The script automatically:

  • Creates the complete project structure with all necessary files
  • Initializes a Git repository (unless --no-git is specified)
  • Creates a GitHub repository and pushes the code (if GitHub CLI is installed and authenticated)
  • Makes all necessary scripts executable

This will create a more complex MCP server example that integrates with Jira, allowing AI assistants to interact with your Jira instance through the MCP protocol.
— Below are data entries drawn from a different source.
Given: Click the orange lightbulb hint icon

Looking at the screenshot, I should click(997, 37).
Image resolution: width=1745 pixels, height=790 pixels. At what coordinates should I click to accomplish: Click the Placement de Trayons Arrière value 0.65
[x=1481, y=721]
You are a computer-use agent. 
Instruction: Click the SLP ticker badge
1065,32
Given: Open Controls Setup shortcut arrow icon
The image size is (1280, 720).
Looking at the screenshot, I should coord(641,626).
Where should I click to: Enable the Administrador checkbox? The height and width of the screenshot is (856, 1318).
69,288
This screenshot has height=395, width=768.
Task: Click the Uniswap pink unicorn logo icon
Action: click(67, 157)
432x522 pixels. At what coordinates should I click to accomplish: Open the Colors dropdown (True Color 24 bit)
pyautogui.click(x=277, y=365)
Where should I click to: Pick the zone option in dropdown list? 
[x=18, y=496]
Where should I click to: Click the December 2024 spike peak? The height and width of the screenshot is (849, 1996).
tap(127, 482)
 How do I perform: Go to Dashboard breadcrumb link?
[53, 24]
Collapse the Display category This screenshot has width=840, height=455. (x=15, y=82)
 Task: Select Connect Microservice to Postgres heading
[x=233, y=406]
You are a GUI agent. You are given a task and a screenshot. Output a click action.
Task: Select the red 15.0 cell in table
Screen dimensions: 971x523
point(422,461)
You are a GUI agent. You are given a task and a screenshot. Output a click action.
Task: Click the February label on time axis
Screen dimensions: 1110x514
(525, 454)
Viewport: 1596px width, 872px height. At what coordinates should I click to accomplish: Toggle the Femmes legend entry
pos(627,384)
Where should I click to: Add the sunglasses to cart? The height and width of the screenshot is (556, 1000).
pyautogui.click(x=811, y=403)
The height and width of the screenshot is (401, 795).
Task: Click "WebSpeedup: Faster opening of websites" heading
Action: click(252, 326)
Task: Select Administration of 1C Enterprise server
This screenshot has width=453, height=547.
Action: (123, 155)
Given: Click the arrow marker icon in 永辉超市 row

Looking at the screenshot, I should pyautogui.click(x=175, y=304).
Option 4: Understand MCP Server Implementation

If you want to learn more about how MCP servers work and how to implement them:

  1. Read the comprehensive guide in mcp_server_implementation_guide.md
  2. The guide covers:
    • Project structure and setup
    • Implementing MCP servers with FastMCP
    • Docker containerization
    • Testing strategies
    • Deployment options
    • Best practices

Customizing for Other Services

The Jira MCP server can be used as a template for creating MCP servers for other services:

  1. Generate the Jira MCP server project using the setup script
  2. Replace the Jira-specific code with code for your target service:
    • Modify src/services/ to implement your service integration
    • Update src/server.py to define tools and resources for your service
    • Update src/config.py to include the necessary configuration variables
    • Update .env.example with appropriate environment variables

What is MCP?

The Model Context Protocol (MCP) is a standard for communication between AI assistants and external services. It enables AI assistants to:

  • Discover and call tools that perform actions
  • Access resources that provide information
  • Interact with external systems through a standardized interface

By implementing an MCP server, you can extend the capabilities of AI assistants by giving them access to your services and data. This repository uses the official Python SDK and follows best practices for MCP server implementation.

Prerequisites

  • Python 3.11 or higher
  • Docker (for containerized deployment)
  • Service-specific API credentials

License

This project is provided under the MIT License.